This piece is the embodiment of metamorphosis. She breaks every mold with authenticity and a beauty that is unique and unparalleled. The perfect blend of naughty and nice.
This piece is a modified version of the four traditional pharaonic canopic jars used to house the viscera of the deceased. Namely, the lung, stomach, intestines, and liver. The heart was left in the body and thought to be needed in the afterlife.
I chose animals associated with death or transformation to be the tops of the jars. In ancient Egypt Amut was the devourer of souls if the parted’s soul was heavier than a feather this crocodile like creature would devour it and extinguish it for eternity. In Mali giant crocodile shaped vessels were used to store the bodies of the deceased.
The crow is an international symbol of death as it feeds upon the flesh of the ill fated.
In Native American belief owls could easily transform into shamans and vice versa. Because of it’s nocturnal lifestyle it is associated with darkness and mystery.
This piece is an abstract allusion to the separation of soul and body after the breath ceases. The memory of a person is greatly attached to his visage.
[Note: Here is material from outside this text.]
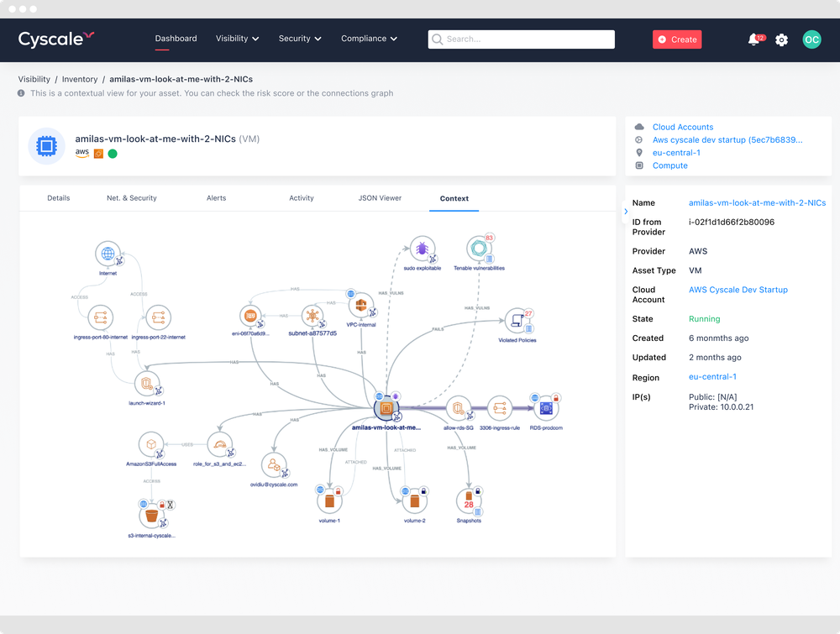Click inside the Search field
This screenshot has height=634, width=840.
click(x=521, y=39)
These souls are journeying into a land unknown.
Life is the bird that is intangible. We all wish to possess, to freeze this ever changing phenomenon of human life but it isn’t possible. The egg is symbolic of new life. The hand reaches from the egg to take it away.
A mixture of cultures and themes are represented upon this egg shaped sculpture. Motifs from cultures ranging from Mexico to Tibet. I mix cultures together to stress the fact that the human condition is similar despite geographical and cultural differences.